__Work to complete__: Print the line containing "Click the Imprimir button" and each line after it through the end of the material below, exactly as it appears, but skip the pictures.
——
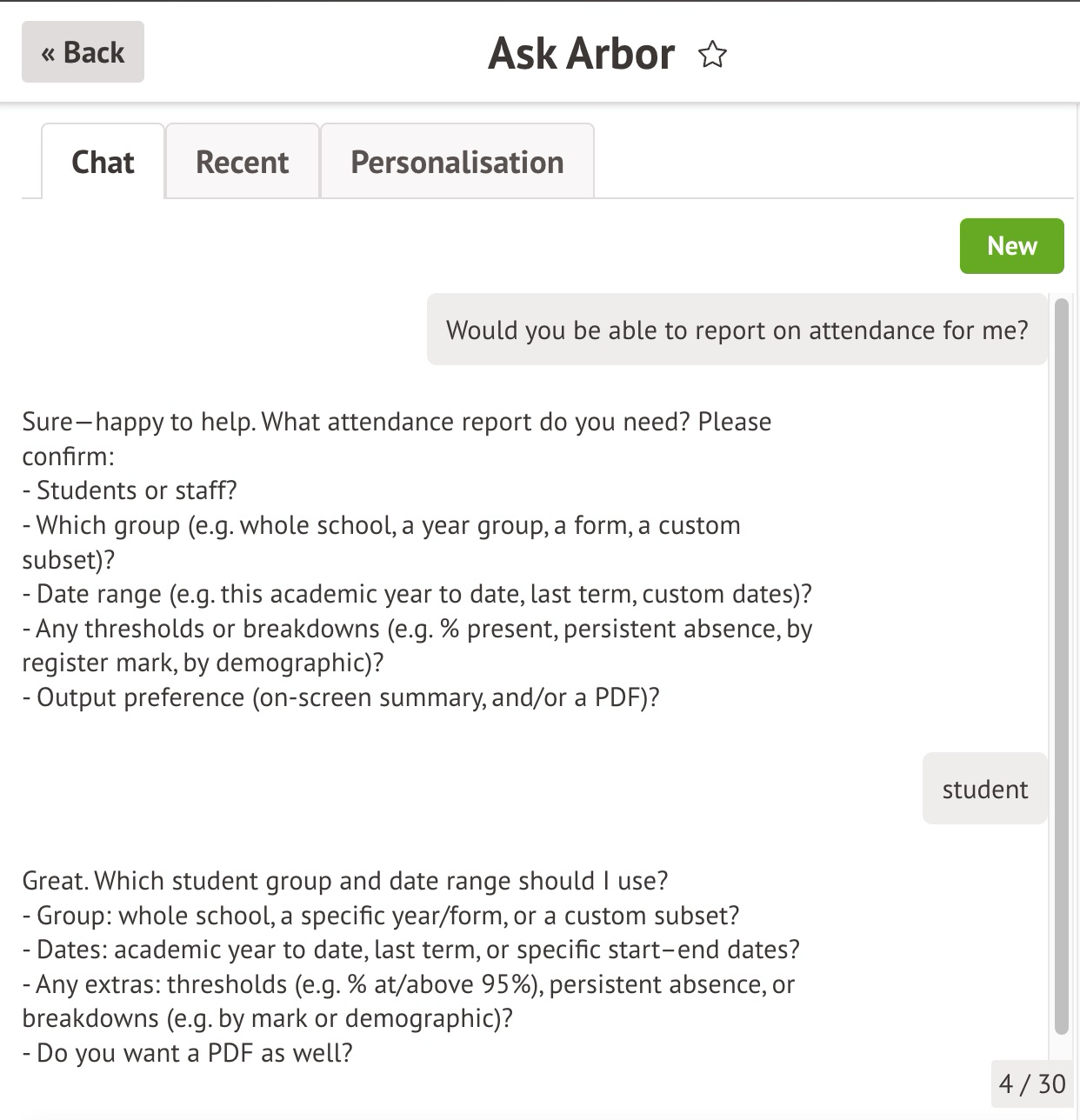Click the "Date range" question line
Image resolution: width=1080 pixels, height=1120 pixels.
tap(417, 594)
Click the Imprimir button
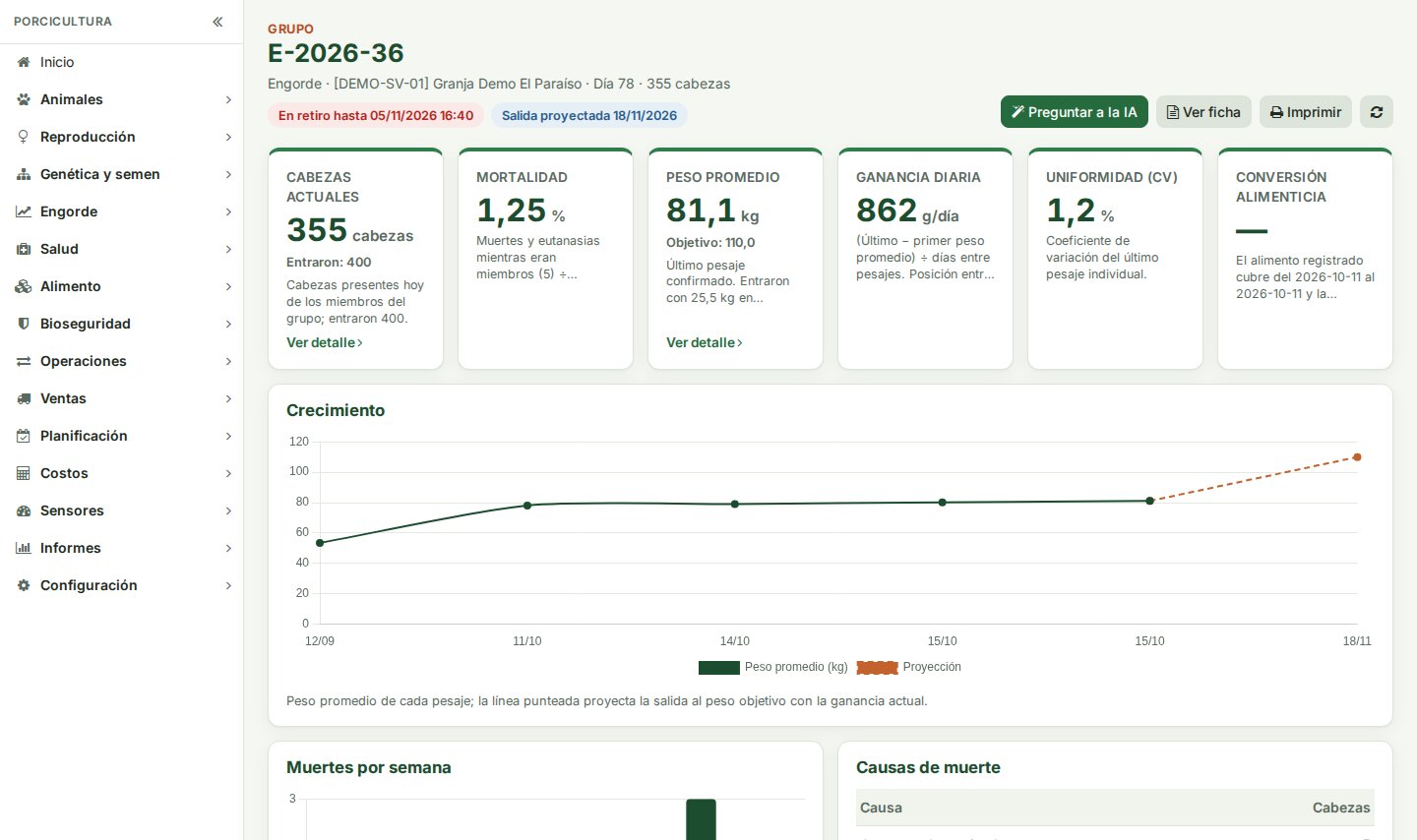This screenshot has height=840, width=1417. (1306, 112)

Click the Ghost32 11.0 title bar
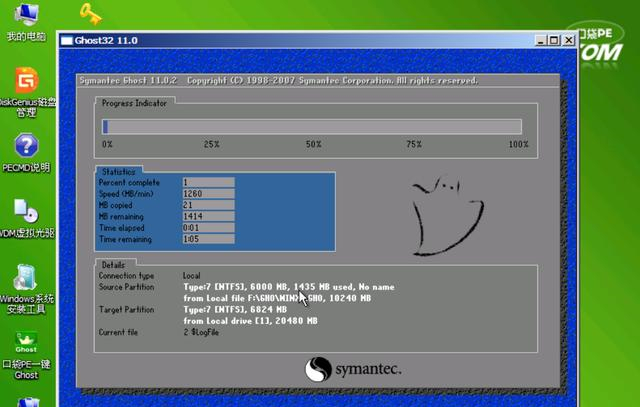click(300, 40)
——
__Answer section__:
Click the Imprimir button
This screenshot has height=840, width=1417. (1306, 112)

Click the Ghost32 11.0 title bar
click(300, 40)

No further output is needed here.